20  Serial Systems

20.1 Local model

• \(I'_j\): Stage \(j\)’s local on-hand inventory
• \(S'_j\): Stage \(j\)’s local base-stock level
• \(IL'_j\): Stage \(j\)’s local inventory level
• \(B'_j\): Stage \(j\)’s local backorders

\[ IL'_j = I'_j - B'_j \]

The expected cost function for a serial system can be expressed in terms of echelon base-stock levels as follows:

\[ g'(\mathbf{S'}) = \mathbb{E} \left[ \sum_{j=1}^N h'_j (I'_j + IT_{j-1}) + p B'_1 \right] \]

20.2 Echelon model

• \(I_j\): Stage \(j\)’s echelon on-hand inventory
• \(IT_j\): Inventory in transit from stage \(j+1\) to stage \(j\)
• \(S_j\): Stage \(j\)’s echelon base-stock level

Stage \(j\)’s echelon on-hand inventory is the sum of the local on-hand inventory at stage \(j\) and the inventory in transit among all stages downstream of stage \(j\):

\[ I_j = \sum_{i=1}^j (I'_i + IT_{i-1}) \]

where \(IT_{i-1}\) is the inventory in transit from stage \(i\) to stage \(i-1\) and \(IT_0 = 0\).

Stage \(j\)’s echelon inventory level is given by

\[ IL_j = I_j - B'_1 \]

where \(B'_1\) is the backorders at the retailer (stage 1).

Stage \(j\)’s echelon holding cost is given by

\[ h_j = h'_j - h'_{j+1}. \]

Here, we define \(h'_{N+1} = 0\).

Also, we know that

\[ h'_j = \sum_{k=j}^N h_k. \]

命題 20.1 The total holding cost across all stages is given by

\[ \sum_{j=1}^N h_j I_j = \sum_{j=1}^N h'_j (I'_j + IT_{j-1}) \]

証明. We know that \(h_j = h'_j - h'_{j+1}\), \(h'_{N+1} = 0\), so we have

\[ \begin{aligned} \sum_{j=1}^N h_j I_j &= \sum_{j=1}^N (h'_j - h'_{j+1}) I_j \\ &= \sum_{j=1}^N h'_j I_j - \sum_{j=1}^N h'_{j+1} I_j \\ &= \sum_{j=1}^N h'_j I_j - \sum_{j=2}^{N+1} h'_j I_{j-1} \\ &= \sum_{j=1}^N h'_j I_j - \sum_{j=2}^{N} h'_j I_{j-1} \\ &= h'_1 I_1 + \sum_{j=2}^N h'_j I_j - \sum_{j=2}^{N} h'_j I_{j-1} \\ &= h'_1 I_1 + \sum_{j=2}^N h'_j (I_j - I_{j-1}) \end{aligned} \]

For \(j = 1\), \(I_1 = I'_1 + IT_0\).
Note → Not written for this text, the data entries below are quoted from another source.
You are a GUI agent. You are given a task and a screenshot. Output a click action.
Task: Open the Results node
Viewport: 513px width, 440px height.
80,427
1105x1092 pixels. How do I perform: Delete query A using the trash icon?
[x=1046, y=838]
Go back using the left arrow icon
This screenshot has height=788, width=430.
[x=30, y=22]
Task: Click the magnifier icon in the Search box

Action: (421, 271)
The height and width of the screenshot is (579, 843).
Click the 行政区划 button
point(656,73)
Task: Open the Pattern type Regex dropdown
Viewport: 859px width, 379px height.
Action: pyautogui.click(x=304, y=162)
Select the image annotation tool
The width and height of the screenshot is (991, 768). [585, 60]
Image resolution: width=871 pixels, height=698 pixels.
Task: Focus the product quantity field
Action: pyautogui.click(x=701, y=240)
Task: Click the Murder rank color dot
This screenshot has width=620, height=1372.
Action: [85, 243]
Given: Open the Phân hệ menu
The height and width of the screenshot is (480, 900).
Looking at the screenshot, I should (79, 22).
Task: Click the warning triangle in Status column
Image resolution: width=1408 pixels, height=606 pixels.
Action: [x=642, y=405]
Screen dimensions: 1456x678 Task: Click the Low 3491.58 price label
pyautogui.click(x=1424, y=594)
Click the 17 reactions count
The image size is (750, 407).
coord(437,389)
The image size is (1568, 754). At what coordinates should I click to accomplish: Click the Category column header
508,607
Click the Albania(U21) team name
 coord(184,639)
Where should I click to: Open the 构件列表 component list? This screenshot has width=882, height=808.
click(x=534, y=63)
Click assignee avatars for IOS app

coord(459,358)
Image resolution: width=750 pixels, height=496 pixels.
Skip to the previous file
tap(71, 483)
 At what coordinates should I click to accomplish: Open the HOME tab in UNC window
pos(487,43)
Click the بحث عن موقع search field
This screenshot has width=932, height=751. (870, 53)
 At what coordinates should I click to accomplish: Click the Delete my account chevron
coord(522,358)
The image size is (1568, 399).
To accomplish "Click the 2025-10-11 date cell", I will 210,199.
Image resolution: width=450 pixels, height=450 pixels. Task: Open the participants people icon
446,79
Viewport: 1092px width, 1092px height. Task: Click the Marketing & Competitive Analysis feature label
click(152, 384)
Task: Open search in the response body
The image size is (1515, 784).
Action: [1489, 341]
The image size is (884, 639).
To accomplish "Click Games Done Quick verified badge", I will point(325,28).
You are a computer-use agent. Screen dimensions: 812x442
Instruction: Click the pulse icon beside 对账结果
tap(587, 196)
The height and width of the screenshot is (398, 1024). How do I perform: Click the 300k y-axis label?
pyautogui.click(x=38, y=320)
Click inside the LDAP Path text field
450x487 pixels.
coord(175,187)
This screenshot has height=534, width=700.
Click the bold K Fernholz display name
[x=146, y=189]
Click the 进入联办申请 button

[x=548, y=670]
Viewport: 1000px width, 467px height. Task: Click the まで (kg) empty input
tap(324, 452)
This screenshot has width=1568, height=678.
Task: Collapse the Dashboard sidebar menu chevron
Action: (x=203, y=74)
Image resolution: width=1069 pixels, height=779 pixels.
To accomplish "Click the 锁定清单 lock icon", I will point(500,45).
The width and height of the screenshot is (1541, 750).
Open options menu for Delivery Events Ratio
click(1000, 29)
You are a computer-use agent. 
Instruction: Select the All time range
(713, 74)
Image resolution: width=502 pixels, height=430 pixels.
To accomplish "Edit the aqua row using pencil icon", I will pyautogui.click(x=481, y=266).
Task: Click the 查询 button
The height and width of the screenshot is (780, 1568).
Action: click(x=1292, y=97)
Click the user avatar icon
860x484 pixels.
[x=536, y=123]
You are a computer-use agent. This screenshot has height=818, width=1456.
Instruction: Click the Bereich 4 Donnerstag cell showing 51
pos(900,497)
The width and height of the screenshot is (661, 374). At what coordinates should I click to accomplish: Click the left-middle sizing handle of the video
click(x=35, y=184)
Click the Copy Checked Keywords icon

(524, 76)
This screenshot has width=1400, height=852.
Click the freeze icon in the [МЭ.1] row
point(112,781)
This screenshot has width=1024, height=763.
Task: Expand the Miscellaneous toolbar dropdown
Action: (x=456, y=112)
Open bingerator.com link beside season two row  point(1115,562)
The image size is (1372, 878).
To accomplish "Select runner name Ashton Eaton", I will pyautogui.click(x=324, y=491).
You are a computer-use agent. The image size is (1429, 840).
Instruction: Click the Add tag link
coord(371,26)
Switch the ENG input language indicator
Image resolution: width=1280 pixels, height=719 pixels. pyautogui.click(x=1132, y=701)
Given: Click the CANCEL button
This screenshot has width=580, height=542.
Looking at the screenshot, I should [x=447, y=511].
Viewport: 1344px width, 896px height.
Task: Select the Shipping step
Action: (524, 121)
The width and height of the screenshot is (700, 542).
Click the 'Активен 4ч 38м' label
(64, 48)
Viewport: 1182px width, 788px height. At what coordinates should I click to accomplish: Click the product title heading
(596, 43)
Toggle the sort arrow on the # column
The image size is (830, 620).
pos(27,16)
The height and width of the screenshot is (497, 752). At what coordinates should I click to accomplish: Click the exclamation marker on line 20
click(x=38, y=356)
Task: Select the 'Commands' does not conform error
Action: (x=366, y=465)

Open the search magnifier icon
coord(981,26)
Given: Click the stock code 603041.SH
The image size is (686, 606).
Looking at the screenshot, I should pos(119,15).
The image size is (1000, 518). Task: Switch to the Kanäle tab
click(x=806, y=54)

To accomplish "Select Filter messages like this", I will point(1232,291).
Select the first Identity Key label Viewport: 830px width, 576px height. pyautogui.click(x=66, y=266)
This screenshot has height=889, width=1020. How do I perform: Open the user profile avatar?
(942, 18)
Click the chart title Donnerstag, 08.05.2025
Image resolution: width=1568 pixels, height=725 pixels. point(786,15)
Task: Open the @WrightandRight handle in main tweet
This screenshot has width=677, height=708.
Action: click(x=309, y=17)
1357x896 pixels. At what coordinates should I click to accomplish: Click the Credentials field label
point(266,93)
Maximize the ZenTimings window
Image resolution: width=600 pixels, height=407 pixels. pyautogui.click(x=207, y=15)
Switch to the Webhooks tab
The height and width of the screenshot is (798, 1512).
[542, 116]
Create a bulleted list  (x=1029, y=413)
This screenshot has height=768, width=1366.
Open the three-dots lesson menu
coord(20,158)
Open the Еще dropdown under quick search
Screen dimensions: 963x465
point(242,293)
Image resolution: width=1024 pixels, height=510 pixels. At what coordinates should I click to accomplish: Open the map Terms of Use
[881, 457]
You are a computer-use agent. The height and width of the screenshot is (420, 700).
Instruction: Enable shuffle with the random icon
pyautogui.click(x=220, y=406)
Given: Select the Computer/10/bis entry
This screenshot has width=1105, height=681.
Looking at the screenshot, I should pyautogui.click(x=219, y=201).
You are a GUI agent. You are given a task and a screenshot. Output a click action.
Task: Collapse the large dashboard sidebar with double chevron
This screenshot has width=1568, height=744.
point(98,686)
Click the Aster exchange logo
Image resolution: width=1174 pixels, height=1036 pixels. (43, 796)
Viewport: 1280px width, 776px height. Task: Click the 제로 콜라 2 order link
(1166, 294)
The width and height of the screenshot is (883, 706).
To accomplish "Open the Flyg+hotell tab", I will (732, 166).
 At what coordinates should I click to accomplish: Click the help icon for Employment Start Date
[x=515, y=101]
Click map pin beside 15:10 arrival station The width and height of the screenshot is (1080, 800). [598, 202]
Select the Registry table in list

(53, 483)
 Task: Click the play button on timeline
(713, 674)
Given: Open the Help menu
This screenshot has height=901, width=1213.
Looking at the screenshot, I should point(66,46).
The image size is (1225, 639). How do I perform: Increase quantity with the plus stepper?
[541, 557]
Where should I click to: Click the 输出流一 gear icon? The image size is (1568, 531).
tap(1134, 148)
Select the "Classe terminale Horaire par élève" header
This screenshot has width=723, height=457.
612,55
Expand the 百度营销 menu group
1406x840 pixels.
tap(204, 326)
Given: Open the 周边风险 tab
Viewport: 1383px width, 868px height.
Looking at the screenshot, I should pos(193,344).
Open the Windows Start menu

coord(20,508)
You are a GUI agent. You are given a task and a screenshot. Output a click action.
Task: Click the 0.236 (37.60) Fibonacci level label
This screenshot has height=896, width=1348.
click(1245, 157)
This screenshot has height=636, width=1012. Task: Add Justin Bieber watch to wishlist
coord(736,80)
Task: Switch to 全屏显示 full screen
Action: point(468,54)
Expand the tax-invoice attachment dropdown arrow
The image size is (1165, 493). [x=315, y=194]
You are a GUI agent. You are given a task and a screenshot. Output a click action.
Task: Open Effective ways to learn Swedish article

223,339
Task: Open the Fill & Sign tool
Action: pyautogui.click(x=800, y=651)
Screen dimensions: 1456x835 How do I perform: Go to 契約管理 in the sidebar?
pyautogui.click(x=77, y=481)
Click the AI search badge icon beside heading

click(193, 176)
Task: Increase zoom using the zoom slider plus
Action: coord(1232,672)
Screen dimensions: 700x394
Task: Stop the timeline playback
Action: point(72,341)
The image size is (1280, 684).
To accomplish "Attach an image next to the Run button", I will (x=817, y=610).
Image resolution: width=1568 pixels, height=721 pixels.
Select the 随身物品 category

For \(j \geq 2\), we have \(I_j = I'_j + IT_{j-1} + I_{j-1}\). Therefore, we have \(I_j - I_{j-1} = I'_j + IT_{j-1}\) for \(j \geq 2\). Thus, we have

\[ \begin{aligned} \sum_{j=1}^N h_j I_j &= h'_1 (I'_1 + IT_0) + \sum_{j=2}^N h'_j (I'_j + IT_{j-1}) \\ &= \sum_{j=1}^N h'_j (I'_j + IT_{j-1}) \end{aligned} \]

Local base-stock levels can be derived from echelon base-stock levels as follows:

\[ S'_j = S_j - S_{j-1} \]

Echelon base-stock levels can be expressed as the sum of local base-stock levels:

\[ S_j = \sum_{i=1}^j S'_i \]

Here, we define \(S_0 = 0\).

20.3 Cost Function

The expected cost function can also be expressed in terms of local base-stock levels as follows:

\[ g(\mathbf{S}) = \mathbb{E} \left[ \sum_{j=1}^N h_j IL_j + (p + h'_1) IL^-_1 \right] \]

証明. We have \(g'(\mathbf{S'}) = \mathbb{E} \left[ \sum_{j=1}^N h'_j (I'_j + IT_{j-1}) + p B'_1 \right]\). We want to show that \(g'(\mathbf{S'}) = g(\mathbf{S})\).

We have \(g(\mathbf{S}) = \mathbb{E} \left[ \sum_{j=1}^N h_j IL_j + (p + h'_1) IL^-_1 \right]\). We can express \(h_j\) and \(IL_j\) in terms of \(h'_j\), \(I'_j\), and \(B'_1\) as follows:

\[ \begin{aligned} h_j &= h'_j - h'_{j+1} \\ IL_j &= I_j - B'_1 = \sum_{i=1}^j (I'_i + IT_{i-1}) - B'_1 \end{aligned} \]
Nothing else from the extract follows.